[comp.std.misc] Int'n Character Set

dankg@volcano.Berkeley.EDU (Dan KoGai) (06/05/90)

In article <3137@goanna.cs.rmit.oz.au> ok@goanna.cs.rmit.oz.au (Richard A. O'Keefe) writes:

>By the way, "other Indo-European language character sets" would have to
>include many of the Indian languages, and the Devanagari scripts are not
>covered by ISI 646 or ISO 8859.  Indo-European is a _large_ language family.
>As far as I'm concerned, the great thing about ISO 8859/1 is that at long
>last it is _almost_ possible to type English text on a computer.

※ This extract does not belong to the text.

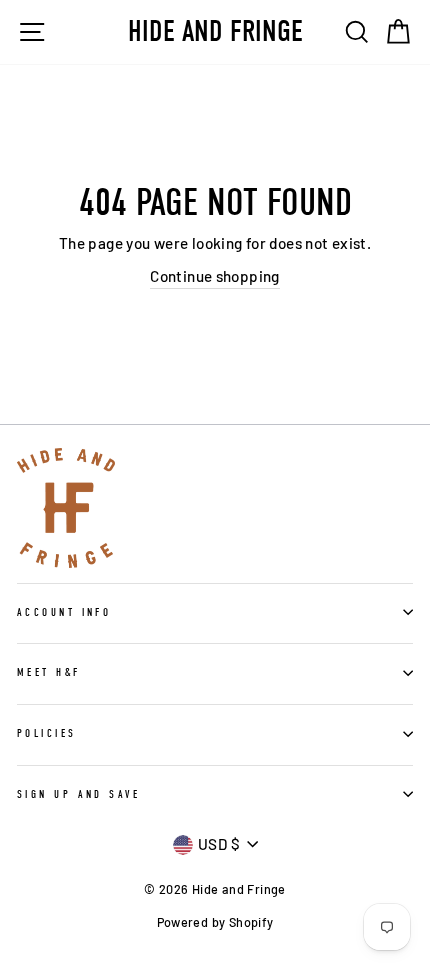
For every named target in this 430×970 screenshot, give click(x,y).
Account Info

	And others suggested it will use up to 32bits to include virtually
all languages.  But this is not the only problem.
	Local difference spans from simply number of character set to
justification:  Arabic and Hebrew writes from left to right.  Mongolian writes
up to down.  Japanese and Chinese allows all 3--left to right, right to left
and up to down.  Korean uses Indo-European-like way of writing in a sense
that they have primitives for both consonants and vowels (in Japanese kana
it's implemented as consonant-vowel cluster) but each syllable have to fit in
one "character".
	And while simple character set of English allows single stroke typing
(or WYTIWYG--what you type is what you get), Chinese and Japanese has so
many characters that requires on-line dictionary to type in "small" keyboard.
Justification in alphabetic language is word by word, which each word is 
typically delimited by space.  Chinese and Japanese, on the other hand, needs
no word justification, with each character so "dense" in meaning it's almost
a word in a sense.
	And I wonder how thorough and complete (or loose and imcomplete) ISO's
proposal is.  Is it just a matter of mapping each character?  Even so it's
tough to say whether diacritics are distinct character or two characters, base
char plus diacritical character.  That also applies such languages as Korean
where each "block" contains multiple phenoms to form a syllable.  If those are
replesented by just combination, that saves space (It applies to Chinese where
each character is made up of primitives).
	And how about mixture of languages?  It's common among Japanese to use
alphabets and sometimes even hebrew characters (in math).  And it's vital for
such areas as foreign launguage educations.
	I think Xerox's implementation is very elegant but it still has
problems.  Xerox way is inherited by Mac (Does Xerox include this issue in its
lawsuit against Apple) and I found Mac very powerful in foreign language
processing--I have KanjiTalk, the Japanese OS and there you can not only
type text in Japanese but also Menu definition, punctuation, date and unit
definitions and more.  But it still lacks vertical typing capability (it's up
to application, not OS), which is crutial for Japanese DTP.  And I'd be stuck 
if I wanted to use more than Japanese and English.  More of all it still takes
different OS to handle other languages (ArabicTalk and KanjiTalk won't run
together).
	So I ask my question again.  How much does new ISO's "Whole Earth
Character Set" cover these localities?

----------------
____  __  __    + Dan The "<- That still needs ascii pic in Usenet" Man
    ||__||__|   + E-mail:	dankg@ocf.berkeley.edu
____| ______ 	+ Voice:	+1 415-549-6111
|     |__|__|	+ USnail:	1730 Laloma Berkeley, CA 94709 U.S.A
|___  |__|__|	+	
    |____|____	+ "What's the biggest U.S. export to Japan?" 	
  \_|    |      + "Bullshit.  It makes the best fertilizer for their rice"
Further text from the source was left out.